_Text excerpt_:
========================================
Member of the Legislative Assembly of Quebec for Richmond
- In office 1914–1921
- Preceded by: Peter Samuel George Mackenzie
- Succeeded by: Jacob Nicol

Personal details
- Born: May 30, 1877 Danby (Lefebvre), Quebec, Canada
- Died: April 3, 1935 (aged 57) Montreal, Quebec, Canada
- Party: Liberal
- Other political affiliations: Quebec Liberal Party
- Relations: William Mitchell, father
- Cabinet: Quebec: Treasurer (1914-1921) Minister of Municipal Affairs (1918-1921)

= Walter George Mitchell =

Canadian lawyer and politician

Walter George Mitchell, (May 30, 1877 - April 3, 1935) was a Canadian lawyer and politician.

== Early life ==
Born in Danby, Quebec, the son of William Mitchell, a Canadian senator, and Dora Godard, Mitchell was educated at the Montreal High School, Bishop's College, and McGill University where he received a Bachelor of Civil Law degree in 1901 and was a charter member of Kappa Alpha Society.

== Career ==
After being called to the Quebec Bar in 1901, he practiced law with the law firm of Greenshields, Greenshields & Heneker. He soon was part of the firm Laflamme, Mitchell and Callaghan and was created a King's Counsel in 1912.
========================================
_Data excerpts_:

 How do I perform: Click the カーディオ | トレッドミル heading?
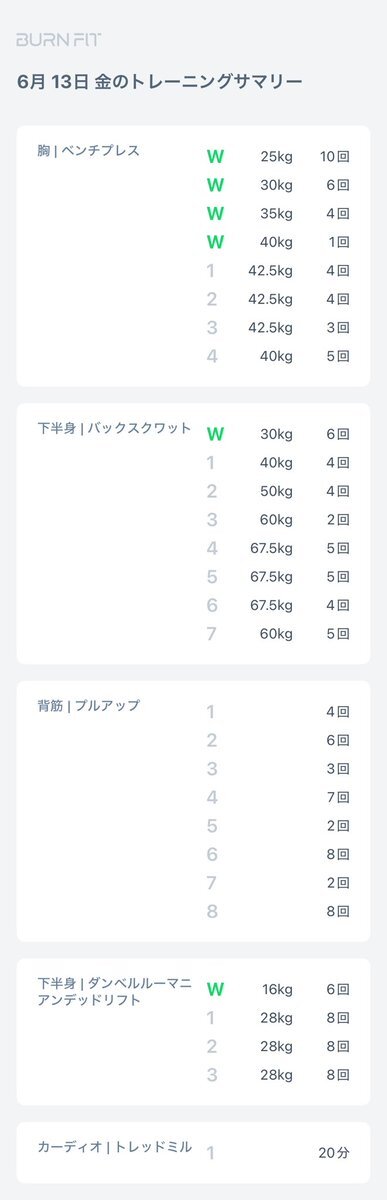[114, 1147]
========================================
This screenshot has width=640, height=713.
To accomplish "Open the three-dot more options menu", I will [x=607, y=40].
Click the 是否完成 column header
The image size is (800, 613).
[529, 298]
========================================
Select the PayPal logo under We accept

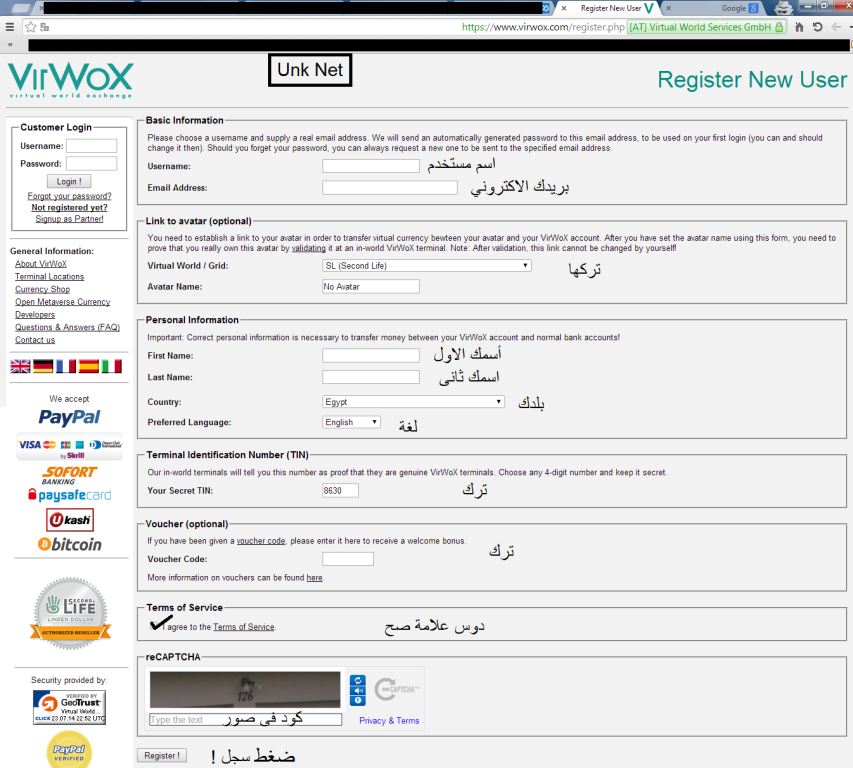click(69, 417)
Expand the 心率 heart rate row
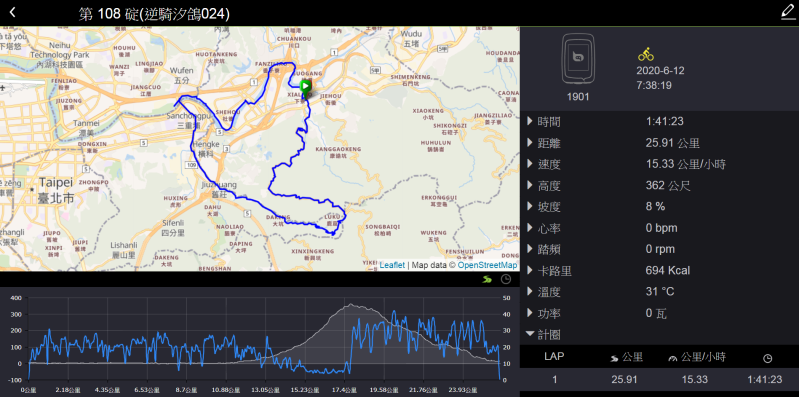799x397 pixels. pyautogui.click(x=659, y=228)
========================================
_What you need to do_:
A. Using the text on Walter George Mitchell, mark each statement yes or no and quote the words from the text that decide it: (i) Mitchell earned a Bachelor of Civil Law degree at McGill University in 1901. (ii) Mitchell was made a King's Counsel in 1914. (iii) Jacob Nicol followed Mitchell as member for Richmond.
B. Return the part of the text on Walter George Mitchell from "Personal details" to "Municipal Affairs (1918-1921)", copied word for word.

_Answers by item_:
A.
(i) Yes: "McGill University where he received a Bachelor of Civil Law degree in 1901"
(ii) No: "was created a King's Counsel in 1912"
(iii) Yes: "Succeeded by: Jacob Nicol"

B.
Personal details
- Born: May 30, 1877 Danby (Lefebvre), Quebec, Canada
- Died: April 3, 1935 (aged 57) Montreal, Quebec, Canada
- Party: Liberal
- Other political affiliations: Quebec Liberal Party
- Relations: William Mitchell, father
- Cabinet: Quebec: Treasurer (1914-1921) Minister of Municipal Affairs (1918-1921)